(Lucas 1,26-38) TODA UNA época de la historia de China se llama la época de los Reinos Combatientes. Como os podéis imaginar las guerras se sucedían año tras año. El Emperador estaba decidido a unir en su mano los tres reinos que entonces conformaban la extensa meseta china. La oportunidad vino cuando el Reino del Sur y el Reino de Wu se estaban desangrando mutuamente. Inició una campaña victoriosa en la que ciudad tras ciudad iban cayendo en su poder.

La época de las lluvias comenzaba en el sur, y las enfermedades y el calor amenazaban con hacer enfermar a la tropa. La mayoría de los comandantes de su ejército se manifestó contrario a continuar con la campaña. Sólo uno de ellos, el gran Duyu decidió proseguir hasta conseguir la victoria. Su argumento ha pasado a la cultura china: Una vez que el bambú está abierto hay que seguir hasta el final, lo difícil está hecho (Shi ru po zhu).

El bambú es una planta durísima y fibrosa en su tallo, que ciertamente una vez que la hoja del machete ha abierto una brecha, se desliza abriéndolo con facilidad.

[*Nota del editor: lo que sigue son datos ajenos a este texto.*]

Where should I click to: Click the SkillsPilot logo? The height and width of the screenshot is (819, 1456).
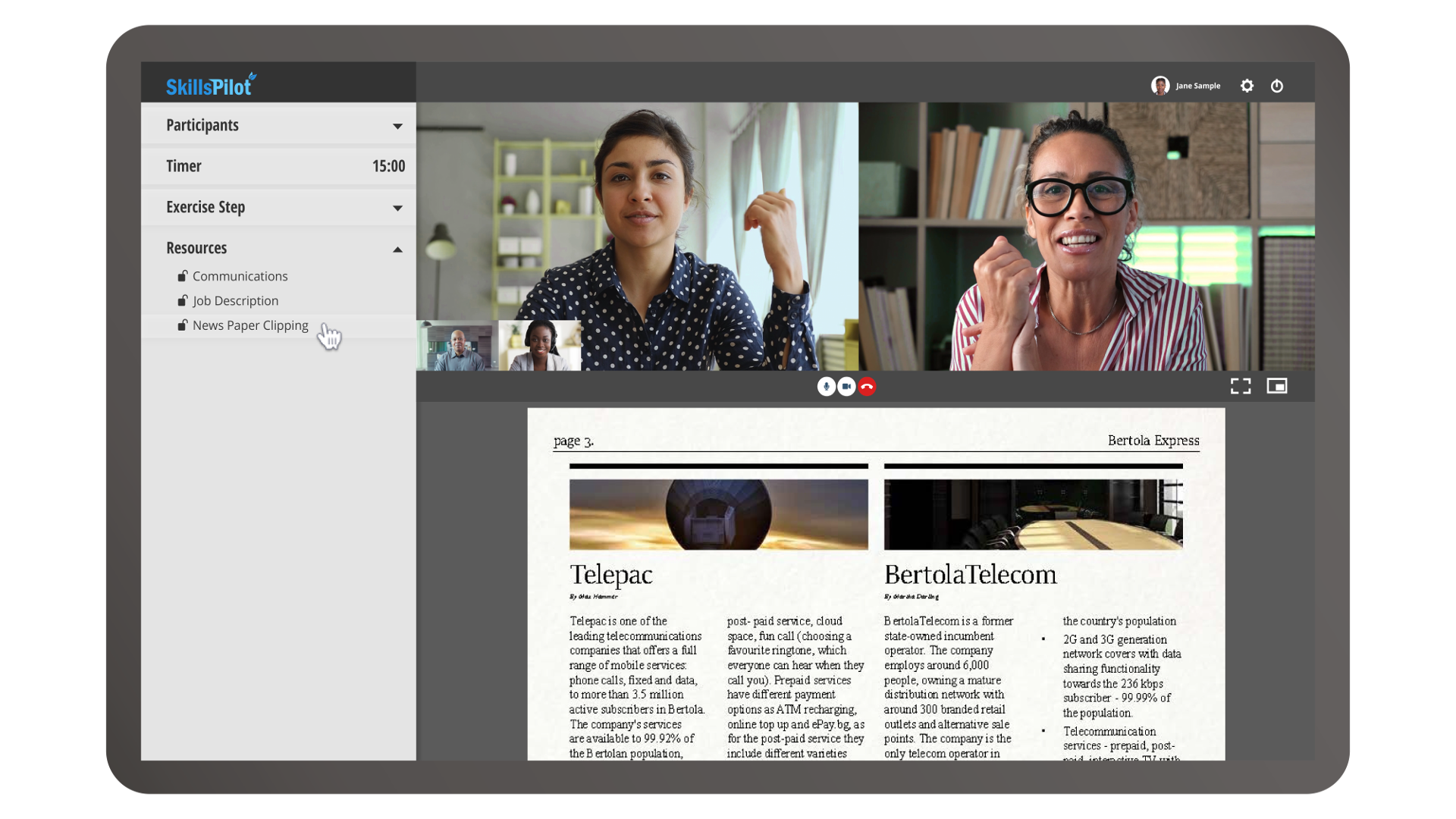[x=211, y=85]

Nuestra historia ya ha comenzado a abrirse al Reino de Dios. La brecha fue abierta por su Hijo, gracias a la fe y la entrega de la Mujer que acogió su plan de salvación para toda la humanidad. Una vez que el bambú de la historia está abierto, a nosotros sólo nos queda continuar la tarea de anunciar con nuestra vida y nuestras palabras la verdad del amor de Dios. La Navidad, irrupción irrevocable de Dios en la historia del hombre, resuena a las puertas. Que las dificultades con las que te enfrentas cada día no te impidan ver la luminosa verdad de que Dios sigue impulsando la historia y a cada persona hacia su amor.